共和国 1
六月十五日午前十時、青い制服の共和国軍はザンジャ谷の道を通った。高い崖に挟まれた隘路での戦闘を覚悟していたが、ランカの兵はひとりも見つからなかった。罠かと思い、道を通過した軽騎兵の一隊が偵察したが、小屋や田畠が放棄されていて、人の気配はない。

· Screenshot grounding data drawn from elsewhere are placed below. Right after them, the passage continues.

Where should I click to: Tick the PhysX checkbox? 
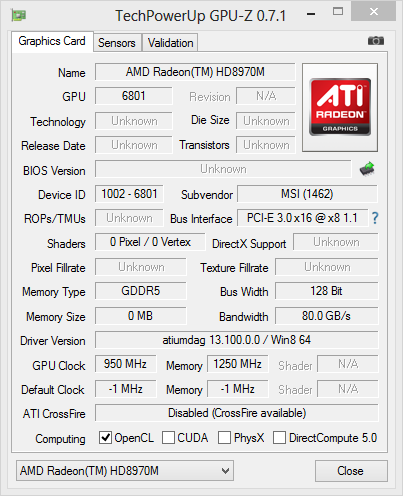(224, 438)
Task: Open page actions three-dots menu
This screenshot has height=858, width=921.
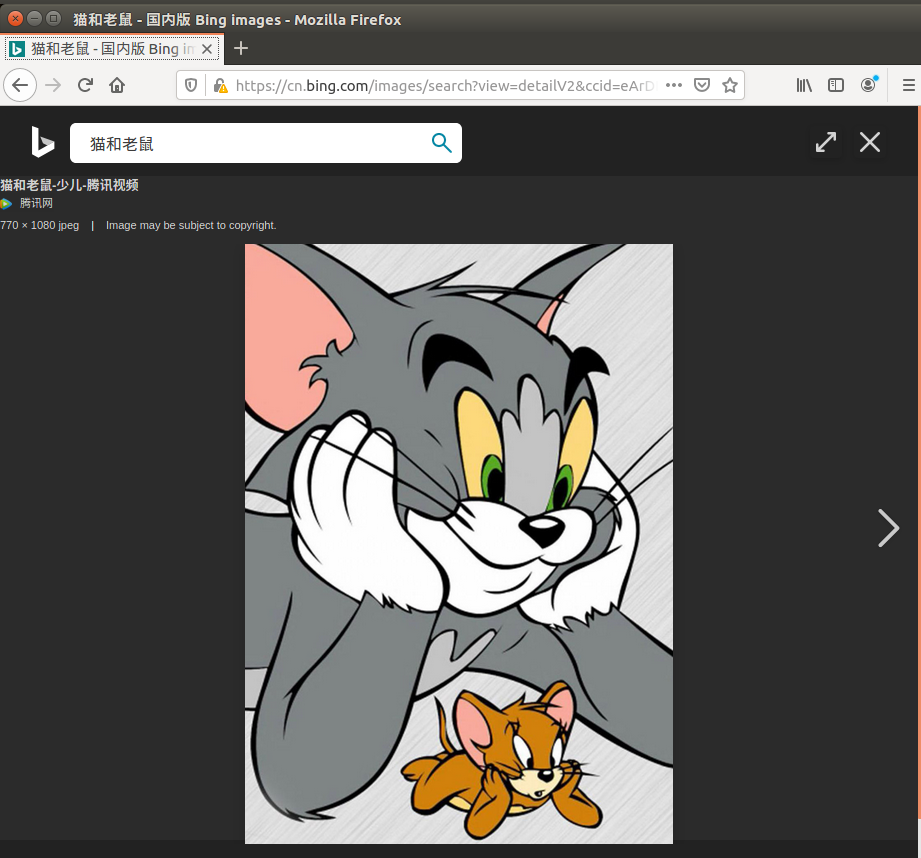Action: click(674, 85)
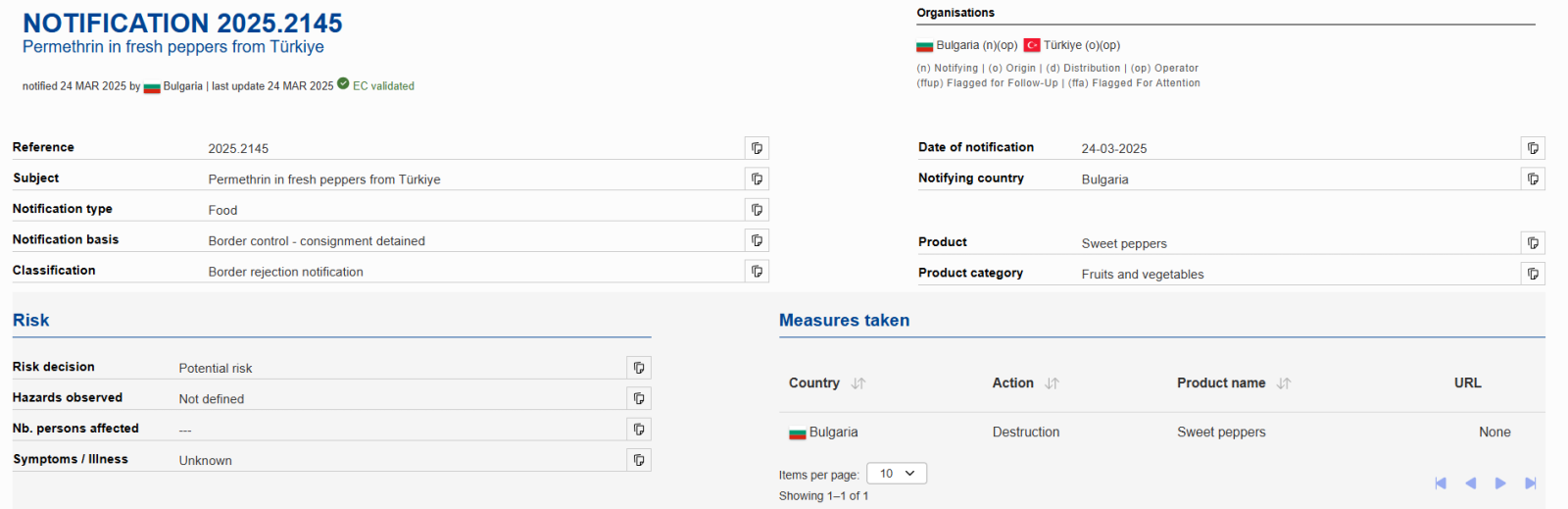Sort measures table by Country
The width and height of the screenshot is (1568, 509).
858,383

「敵兵がひとりも見当たらないというのか?」サン=タンドレ将軍はいまは斥候隊長を命じられたボルド少佐にたずねた。
「はい、閣下。家畜も見当たりません」
将軍がいる場所はザンジャの隘路を抜けたすぐ外の古い石垣の上に上がって、森の多いランカ盆地を遠目に眺めることができる。味方が行った放火らしい黒煙はいくつも見えるが、敵兵や旗といったものは見えない。
「伏兵が配置されているのでないか?」
「おそらく」
「モドイ方面への偵察を行え。進軍はそれからだ」
「それでは手ぬるすぎる」
そう言ったのは派遣議員のブロエだった。
「将軍。すぐにもルンビエへ軍を進め、焼き討ちにすべきだ」
「そう急ぐ必要もないでしょう」
「ランカのごとき少数民族相手に慎重な進軍などをすれば、中央からどうとられるか。将軍ならお分かりでしょう?」
サン=タンドレ将軍は微笑んだまま黙った。この馬鹿の首をひねってやりたいと思ったが我慢した。派遣議員には地方軍の監察権限があり、首府の公安委員会にその報告を送ることができる。つまり、ブロエにはサン=タンドレが臆病な指揮をして反革命勢力との戦いに尻ごみをしていると報告することができるのだ。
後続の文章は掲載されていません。